Blood flow distribution, villous tissue osmolality and fluid and electrolyte transport in the cat small intestine during regional hypotension.

The hemodynamic reactions of the parallel coupled vascular circuits in the cat small intestine were studied before, during and after a two-hour period of intestinal hypotension induced by lowering the intestinal arterial inflow pressure by partially occluding the superior mesenteric artery during a continuous stimulation of the postganglionic nerves to the small intestine. Furthermore, fluid and electrolyte transport and villous tissue osmolality were measured. A histological examination of biopsies taken during and after the hypotensive period was also carried out. The animals were divided into two groups (undamaged and damaged) according to the histological appearance of the intestinal mucosa. The hemodynamic reactions were investigated with a method that made it possible to study total intestinal, absorptive site ("villous"), nonabsorptive site ("crypt") and muscle layer blood flow.

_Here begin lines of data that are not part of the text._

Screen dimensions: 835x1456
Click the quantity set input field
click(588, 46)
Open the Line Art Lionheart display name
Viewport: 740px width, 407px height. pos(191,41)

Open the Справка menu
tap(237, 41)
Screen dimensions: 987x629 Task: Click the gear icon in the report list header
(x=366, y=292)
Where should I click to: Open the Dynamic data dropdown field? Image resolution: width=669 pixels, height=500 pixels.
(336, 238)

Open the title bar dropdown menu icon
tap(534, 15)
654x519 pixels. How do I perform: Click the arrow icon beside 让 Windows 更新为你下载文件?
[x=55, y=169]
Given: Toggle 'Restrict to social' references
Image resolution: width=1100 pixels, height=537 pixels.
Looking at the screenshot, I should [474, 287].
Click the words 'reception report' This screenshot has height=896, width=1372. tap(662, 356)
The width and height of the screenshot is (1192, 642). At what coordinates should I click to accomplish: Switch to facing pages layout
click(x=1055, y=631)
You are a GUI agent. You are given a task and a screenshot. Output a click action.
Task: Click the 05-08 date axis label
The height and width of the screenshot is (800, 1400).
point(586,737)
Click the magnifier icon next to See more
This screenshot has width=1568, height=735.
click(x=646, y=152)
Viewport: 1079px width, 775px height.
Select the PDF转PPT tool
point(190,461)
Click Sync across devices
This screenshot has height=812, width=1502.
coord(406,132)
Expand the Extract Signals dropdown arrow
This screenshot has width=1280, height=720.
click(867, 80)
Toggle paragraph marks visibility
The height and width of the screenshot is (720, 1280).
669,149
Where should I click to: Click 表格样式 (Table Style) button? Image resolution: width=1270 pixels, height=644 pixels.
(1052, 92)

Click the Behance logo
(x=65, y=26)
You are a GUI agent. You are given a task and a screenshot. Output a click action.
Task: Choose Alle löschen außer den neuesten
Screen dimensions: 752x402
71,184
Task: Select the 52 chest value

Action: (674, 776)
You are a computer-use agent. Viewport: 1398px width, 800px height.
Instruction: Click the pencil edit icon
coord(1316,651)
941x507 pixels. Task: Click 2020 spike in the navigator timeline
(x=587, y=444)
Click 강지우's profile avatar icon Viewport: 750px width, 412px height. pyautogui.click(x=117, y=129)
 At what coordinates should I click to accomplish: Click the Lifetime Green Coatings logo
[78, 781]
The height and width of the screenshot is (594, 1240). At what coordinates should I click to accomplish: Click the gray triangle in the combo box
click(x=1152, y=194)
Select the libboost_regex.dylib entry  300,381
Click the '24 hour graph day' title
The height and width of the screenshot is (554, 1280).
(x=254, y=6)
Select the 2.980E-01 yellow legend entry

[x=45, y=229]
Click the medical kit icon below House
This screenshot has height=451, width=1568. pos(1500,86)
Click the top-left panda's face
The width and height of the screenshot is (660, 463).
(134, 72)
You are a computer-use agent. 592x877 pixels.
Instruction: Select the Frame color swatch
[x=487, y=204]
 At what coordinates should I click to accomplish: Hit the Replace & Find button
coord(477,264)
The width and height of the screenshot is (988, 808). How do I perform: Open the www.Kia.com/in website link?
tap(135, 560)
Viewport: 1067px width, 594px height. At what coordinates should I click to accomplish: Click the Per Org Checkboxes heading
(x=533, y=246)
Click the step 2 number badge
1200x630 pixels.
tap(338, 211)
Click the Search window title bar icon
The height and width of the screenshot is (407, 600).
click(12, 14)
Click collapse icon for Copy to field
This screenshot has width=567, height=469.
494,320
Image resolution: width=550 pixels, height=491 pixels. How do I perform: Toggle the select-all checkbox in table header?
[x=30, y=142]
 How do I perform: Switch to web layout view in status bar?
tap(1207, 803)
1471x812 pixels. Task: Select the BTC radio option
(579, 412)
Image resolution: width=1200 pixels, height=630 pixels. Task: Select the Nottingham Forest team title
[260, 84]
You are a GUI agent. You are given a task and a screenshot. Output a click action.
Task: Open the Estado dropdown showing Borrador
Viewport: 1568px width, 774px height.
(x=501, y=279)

Total intestinal blood flow was lower in the damaged group than in the undamaged group during the arterial hypotension. However, absorptive site blood flow was similar in the two groups. Consequently, a significantly larger fraction of blood flow was distributed to the "villi" in the damaged group. Moreover, absorptive site red blood cell flow was only slightly reduced despite the development of mucosal ulcerations. These findings are discussed in relation to the pathophysiology of the mucosal lesions. Net fluid, net sodium and net chloride absorption was unchanged in the undamaged group whereas in the damaged group a marked decrease was observed after lowering the perfusion pressure. The decrease in net sodium absorption was due to a decrease in the lumen to tissue transport of sodium. Thus, the capacity of the small intestine to absorb fluid and electrolytes is unchanged even during a marked arterial hypotension with a pronounced decrease of intestinal blood flow as long as no mucosal damage has developed.